What To Know About The 3-Hour Gardening Rule Before Tending To Your Plants

Throughout the summer — and particularly in the midst of a heat wave — you should always follow the three hour-rule for gardening when going outside to take care of your plants. This rule states that there are three hours every day during the summer that you should avoid doing manual labor in the sun. Wherever you're located, the sun is at its hottest and most intense every day from 11 a.m. until 2 p.m. This is the time when the heat index is at its peak and UV rays are most dangerous.

Obviously, people should refrain from exerting themselves in the sun during these hours because the possibilities of heat stroke and dehydration skyrocket. However, it's also better for your plants if you avoid handling them during these hours as well. Plants can droop and wilt in the summer heat just like people can, and conditions are such during those peak sun hours that plants are incapable of withstanding too much handling.

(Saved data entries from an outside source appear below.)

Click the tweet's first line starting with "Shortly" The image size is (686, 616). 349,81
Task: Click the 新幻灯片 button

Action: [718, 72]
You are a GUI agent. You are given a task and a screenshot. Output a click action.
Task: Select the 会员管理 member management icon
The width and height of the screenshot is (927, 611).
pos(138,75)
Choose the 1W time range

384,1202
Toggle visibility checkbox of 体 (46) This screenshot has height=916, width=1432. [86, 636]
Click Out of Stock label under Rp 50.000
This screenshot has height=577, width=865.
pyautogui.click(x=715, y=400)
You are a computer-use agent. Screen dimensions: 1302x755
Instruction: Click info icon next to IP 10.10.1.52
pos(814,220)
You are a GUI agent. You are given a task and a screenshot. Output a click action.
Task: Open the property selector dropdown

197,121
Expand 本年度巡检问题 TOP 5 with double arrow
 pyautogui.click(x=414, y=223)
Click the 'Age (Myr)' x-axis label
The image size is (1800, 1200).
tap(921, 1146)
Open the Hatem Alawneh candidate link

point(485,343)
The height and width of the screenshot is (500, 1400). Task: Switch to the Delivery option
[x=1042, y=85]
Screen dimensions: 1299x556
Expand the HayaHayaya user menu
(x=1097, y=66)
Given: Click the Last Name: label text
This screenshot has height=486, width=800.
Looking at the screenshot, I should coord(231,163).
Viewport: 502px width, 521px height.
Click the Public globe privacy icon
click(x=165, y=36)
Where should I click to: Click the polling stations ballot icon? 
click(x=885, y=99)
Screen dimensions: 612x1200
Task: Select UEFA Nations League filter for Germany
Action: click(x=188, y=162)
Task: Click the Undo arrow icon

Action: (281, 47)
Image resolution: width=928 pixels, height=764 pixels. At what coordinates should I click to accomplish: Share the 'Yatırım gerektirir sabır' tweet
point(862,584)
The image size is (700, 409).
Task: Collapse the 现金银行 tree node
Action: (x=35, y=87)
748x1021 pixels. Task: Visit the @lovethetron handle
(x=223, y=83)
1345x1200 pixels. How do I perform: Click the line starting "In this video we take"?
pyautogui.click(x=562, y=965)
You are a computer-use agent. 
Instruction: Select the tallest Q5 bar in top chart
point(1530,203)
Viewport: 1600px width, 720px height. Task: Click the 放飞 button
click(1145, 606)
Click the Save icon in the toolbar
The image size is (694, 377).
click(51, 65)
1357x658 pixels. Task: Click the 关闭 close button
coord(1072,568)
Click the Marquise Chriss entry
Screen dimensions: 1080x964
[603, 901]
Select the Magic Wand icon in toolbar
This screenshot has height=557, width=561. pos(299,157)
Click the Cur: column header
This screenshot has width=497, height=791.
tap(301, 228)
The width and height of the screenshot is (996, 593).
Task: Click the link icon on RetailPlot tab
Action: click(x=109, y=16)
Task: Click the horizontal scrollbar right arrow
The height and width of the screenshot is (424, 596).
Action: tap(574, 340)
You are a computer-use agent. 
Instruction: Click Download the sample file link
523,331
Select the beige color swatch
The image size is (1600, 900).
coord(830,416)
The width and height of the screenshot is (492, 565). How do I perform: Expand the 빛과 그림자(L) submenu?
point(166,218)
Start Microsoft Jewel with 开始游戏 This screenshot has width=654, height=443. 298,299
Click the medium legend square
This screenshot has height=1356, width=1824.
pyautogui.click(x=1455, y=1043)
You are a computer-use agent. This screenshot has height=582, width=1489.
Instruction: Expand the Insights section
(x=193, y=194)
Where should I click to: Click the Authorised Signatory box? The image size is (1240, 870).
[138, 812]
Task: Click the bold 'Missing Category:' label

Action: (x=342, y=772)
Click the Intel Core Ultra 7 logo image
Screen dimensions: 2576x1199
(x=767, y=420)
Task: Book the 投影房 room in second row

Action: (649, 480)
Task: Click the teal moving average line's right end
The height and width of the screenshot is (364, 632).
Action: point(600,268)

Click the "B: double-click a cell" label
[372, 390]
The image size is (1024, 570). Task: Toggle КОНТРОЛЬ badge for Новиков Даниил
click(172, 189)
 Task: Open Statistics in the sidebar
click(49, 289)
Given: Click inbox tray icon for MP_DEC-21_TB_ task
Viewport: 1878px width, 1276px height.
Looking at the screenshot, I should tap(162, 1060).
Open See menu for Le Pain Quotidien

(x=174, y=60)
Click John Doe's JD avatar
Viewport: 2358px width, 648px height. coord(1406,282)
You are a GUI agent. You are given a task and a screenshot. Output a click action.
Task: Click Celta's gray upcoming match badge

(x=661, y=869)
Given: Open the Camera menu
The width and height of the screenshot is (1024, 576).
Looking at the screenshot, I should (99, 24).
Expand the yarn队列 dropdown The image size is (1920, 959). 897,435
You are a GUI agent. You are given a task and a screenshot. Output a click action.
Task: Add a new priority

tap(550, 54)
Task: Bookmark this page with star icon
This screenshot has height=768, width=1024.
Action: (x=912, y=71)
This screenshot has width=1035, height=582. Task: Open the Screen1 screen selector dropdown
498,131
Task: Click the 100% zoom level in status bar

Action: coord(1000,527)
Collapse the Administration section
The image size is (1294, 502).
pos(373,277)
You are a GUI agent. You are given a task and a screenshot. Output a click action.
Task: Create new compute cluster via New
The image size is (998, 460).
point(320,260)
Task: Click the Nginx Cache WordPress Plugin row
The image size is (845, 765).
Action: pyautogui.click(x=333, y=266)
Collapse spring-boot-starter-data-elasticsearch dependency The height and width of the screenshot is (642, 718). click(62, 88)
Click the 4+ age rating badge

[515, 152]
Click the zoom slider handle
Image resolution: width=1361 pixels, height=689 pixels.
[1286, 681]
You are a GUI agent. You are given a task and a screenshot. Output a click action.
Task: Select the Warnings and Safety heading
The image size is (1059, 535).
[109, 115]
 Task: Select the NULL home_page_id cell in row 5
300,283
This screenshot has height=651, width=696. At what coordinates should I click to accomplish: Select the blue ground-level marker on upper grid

Whether planting, weeding, watering, or harvesting, the best times of day to be out and about in your garden are during the early morning and the late evening.

Water your plants in the morning

The best time to water your garden is first thing in the morning when temperatures are cool and the sun is still on its upward trajectory. This allows the most time for plants to absorb the water and its nutrients in order to stimulate growth. Watering your plants in the morning gives them fully saturated cells as the sun creates its daily arc in the sky, letting the soil have ample time to absorb the moisture and for photosynthesis to occur.

On the contrary, the middle of the day is the worst time to water your plants because that extreme heat evaporates the water too quickly for enough of it to be absorbed. Additionally, the sunlight is too intensely hot to invigorate the plants. Flora can get dehydrated too, but the fix to this is to water them significantly before the heat of the day so they're thoroughly hydrated before the scorching heat saps all their moisture away. The second best time to water your garden is in the evening, because the cooler temperatures will allow the water to be absorbed before it evaporates. However, because the sun is going down, it presents a higher risk of root rot as some water may not be absorbed or fully evaporate during the overnight low temps.

Avoid pruning and harvesting at midday

Pruning the garden is a task that some enjoy and some loathe, but few deny the necessity of doing it. When we prune leaves or dead buds off our plants, we are asking the plant to put its energy into growing and healing the areas that were cut. However, in the midday hours of 11 a.m. to 2 p.m., plants are under tremendous stress from the sun's heat and UV rays. They don't have enough water or strength to grow during that time, meaning your pruning efforts will be for naught.

In the same vein, fruits and vegetables are best harvested (and flowers best picked) when they are suffused with water, giving them a plumper, healthier appearance and allowing them to stay fresh for longer. During the high UV hours, plants' water levels are too low to provide that same level of freshness, meaning they'll wither, wilt, and go bad much too soon. Save these tasks — and all your other gardening chores — for the morning or evening hours to ensure a healthier garden.